Extrem ist immer schlecht
Viele schmießen seit dem Anfang der Pandemie geschätzte Musikerinnen aus ihren Playlists. Musikerinnen, die vorher sehr erfolgreich waren. Zugegeben, bei Naidoo erreichte die Esoterik nochmal eine andere Qualität: Waschechte, teils antisemitische Verschwörungstheorien mit Reichsbürger-Touch, die die Gesellschaft klar verurteilt hat, obwohl immer davon gesprochen wird, dass diese sehr gespalten sei. Trotzdem sehe zumindest ich die Pop-Landschaft mittlerweile mit anderen Augen.

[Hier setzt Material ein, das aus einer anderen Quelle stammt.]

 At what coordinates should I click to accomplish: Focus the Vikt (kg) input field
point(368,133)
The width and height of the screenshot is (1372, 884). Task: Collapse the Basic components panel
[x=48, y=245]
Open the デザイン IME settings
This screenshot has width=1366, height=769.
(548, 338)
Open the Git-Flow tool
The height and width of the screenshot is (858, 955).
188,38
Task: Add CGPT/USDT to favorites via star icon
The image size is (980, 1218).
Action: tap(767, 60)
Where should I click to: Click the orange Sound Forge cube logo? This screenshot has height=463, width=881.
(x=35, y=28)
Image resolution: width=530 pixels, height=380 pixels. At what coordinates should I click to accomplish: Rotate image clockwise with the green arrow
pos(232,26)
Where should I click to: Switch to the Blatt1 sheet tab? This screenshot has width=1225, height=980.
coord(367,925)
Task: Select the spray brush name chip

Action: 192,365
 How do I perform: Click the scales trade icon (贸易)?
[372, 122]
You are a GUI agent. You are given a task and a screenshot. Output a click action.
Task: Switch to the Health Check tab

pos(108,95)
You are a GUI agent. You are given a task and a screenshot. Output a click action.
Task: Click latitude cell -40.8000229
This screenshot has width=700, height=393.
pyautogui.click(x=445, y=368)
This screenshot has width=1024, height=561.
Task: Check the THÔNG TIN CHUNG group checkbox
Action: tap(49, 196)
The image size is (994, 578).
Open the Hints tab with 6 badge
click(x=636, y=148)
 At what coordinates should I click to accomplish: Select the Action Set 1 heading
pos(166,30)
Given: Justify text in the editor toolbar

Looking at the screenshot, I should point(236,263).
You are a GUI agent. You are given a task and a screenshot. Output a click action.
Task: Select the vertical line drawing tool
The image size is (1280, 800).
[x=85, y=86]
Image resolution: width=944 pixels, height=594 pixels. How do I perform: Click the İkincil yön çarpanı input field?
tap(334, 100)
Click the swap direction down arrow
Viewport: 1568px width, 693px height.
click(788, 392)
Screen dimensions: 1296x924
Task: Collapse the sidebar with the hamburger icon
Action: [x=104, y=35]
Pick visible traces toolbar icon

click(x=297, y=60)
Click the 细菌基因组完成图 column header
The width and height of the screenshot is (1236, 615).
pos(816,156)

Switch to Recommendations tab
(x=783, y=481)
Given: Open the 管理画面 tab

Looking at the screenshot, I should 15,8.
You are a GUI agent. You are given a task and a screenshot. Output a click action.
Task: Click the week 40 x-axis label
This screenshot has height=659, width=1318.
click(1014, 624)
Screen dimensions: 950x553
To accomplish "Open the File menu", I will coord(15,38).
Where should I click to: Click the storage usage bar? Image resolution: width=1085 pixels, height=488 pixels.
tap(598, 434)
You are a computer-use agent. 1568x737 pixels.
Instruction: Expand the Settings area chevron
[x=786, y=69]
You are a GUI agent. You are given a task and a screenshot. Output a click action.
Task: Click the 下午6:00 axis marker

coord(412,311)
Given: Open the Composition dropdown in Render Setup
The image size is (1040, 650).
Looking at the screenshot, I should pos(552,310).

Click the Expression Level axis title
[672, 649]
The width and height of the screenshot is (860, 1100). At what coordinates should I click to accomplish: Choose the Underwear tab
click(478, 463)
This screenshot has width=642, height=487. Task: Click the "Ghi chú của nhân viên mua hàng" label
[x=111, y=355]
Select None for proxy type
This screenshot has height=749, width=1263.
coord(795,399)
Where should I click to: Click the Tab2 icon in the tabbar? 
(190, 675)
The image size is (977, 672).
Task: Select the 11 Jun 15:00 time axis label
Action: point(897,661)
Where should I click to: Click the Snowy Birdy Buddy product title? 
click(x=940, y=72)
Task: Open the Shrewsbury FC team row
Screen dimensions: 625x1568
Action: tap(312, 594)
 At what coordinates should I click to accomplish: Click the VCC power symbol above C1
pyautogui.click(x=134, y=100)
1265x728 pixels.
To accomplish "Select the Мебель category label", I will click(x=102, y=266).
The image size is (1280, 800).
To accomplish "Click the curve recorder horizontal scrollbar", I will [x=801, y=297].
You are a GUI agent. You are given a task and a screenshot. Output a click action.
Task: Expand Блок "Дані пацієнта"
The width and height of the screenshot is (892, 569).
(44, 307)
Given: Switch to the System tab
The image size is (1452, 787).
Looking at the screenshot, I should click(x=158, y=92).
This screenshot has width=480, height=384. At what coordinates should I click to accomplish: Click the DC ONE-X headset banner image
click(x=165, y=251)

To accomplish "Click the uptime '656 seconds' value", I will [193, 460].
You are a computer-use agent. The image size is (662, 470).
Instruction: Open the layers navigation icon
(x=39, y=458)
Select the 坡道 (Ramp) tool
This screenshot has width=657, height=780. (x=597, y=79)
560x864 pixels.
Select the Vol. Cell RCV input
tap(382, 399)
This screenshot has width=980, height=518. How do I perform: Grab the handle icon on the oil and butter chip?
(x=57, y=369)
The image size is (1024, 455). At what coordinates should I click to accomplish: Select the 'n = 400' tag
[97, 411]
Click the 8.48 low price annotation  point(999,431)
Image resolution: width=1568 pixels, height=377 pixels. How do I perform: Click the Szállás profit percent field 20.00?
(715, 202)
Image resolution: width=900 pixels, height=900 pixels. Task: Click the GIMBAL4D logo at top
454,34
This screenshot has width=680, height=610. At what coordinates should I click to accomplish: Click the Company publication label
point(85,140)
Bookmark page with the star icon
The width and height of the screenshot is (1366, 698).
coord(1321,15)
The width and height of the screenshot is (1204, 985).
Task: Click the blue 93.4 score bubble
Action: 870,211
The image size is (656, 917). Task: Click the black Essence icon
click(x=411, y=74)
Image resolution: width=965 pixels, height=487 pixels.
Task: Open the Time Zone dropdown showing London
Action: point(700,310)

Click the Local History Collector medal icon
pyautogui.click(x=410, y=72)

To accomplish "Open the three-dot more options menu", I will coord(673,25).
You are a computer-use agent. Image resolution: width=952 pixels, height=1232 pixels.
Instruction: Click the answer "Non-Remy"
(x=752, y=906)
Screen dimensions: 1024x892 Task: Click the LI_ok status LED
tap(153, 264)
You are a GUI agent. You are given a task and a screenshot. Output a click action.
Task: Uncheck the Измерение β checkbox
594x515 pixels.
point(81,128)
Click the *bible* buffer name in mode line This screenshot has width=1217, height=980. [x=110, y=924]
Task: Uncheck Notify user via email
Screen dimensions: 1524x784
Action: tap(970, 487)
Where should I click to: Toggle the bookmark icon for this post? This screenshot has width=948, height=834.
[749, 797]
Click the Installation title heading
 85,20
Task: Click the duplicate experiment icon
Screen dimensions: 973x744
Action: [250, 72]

So, als hätte das Gehirn nach all den Jahren herausgezoomt und plötzlich das ganze Bild gezeigt: Der nette Pop-Star mit toller Stimme und Feel-Good-Messages ist eigentlich Impf-Gegner und findet, tief-furchende gesellschaftliche Krisen lassen sich mit Licht und Liebe lösen.
Und da hört der Spaß auf. Wenn wir uns und andere Menschen in Gefahr bringen, wenn wir das Zusammenleben und die Realität aus den Augen verlieren. Spiritualität und Esoterik, Hinduismus und Yoga, Affirmationen und Horoskope – das ist alles per se nichts Schlechtes. Ins Extreme abzudriften aber schon. Und genau dafür dient die Spiritualität leider viel zu oft als Vehikel. So auch bei der Hare Krishna-Bewegung, die orangenen Mönche, die ich 2010 mit meinen Eltern besucht habe. Sie gelten zwar seit Jahren als „reformiert“, wurde in den 70ern aber als „Jugendsekte“ eingestuft und mussten sich damals sogar für Fälle von Kindesmissbrauch verantworten. Auch heute stehen sie noch in der Kritik für eine “zu extreme” Form des Hinduismus, die den Kapitalismus zwar ablehnt, ihre Mitglieder aber schon fast aggressiv zum Betteln schickt. Für mich ein Moment des Reflektierens: Augen auf im Pop - und Augen auf vor blinder Gefolgschaft vor deinen liebsten Popstars.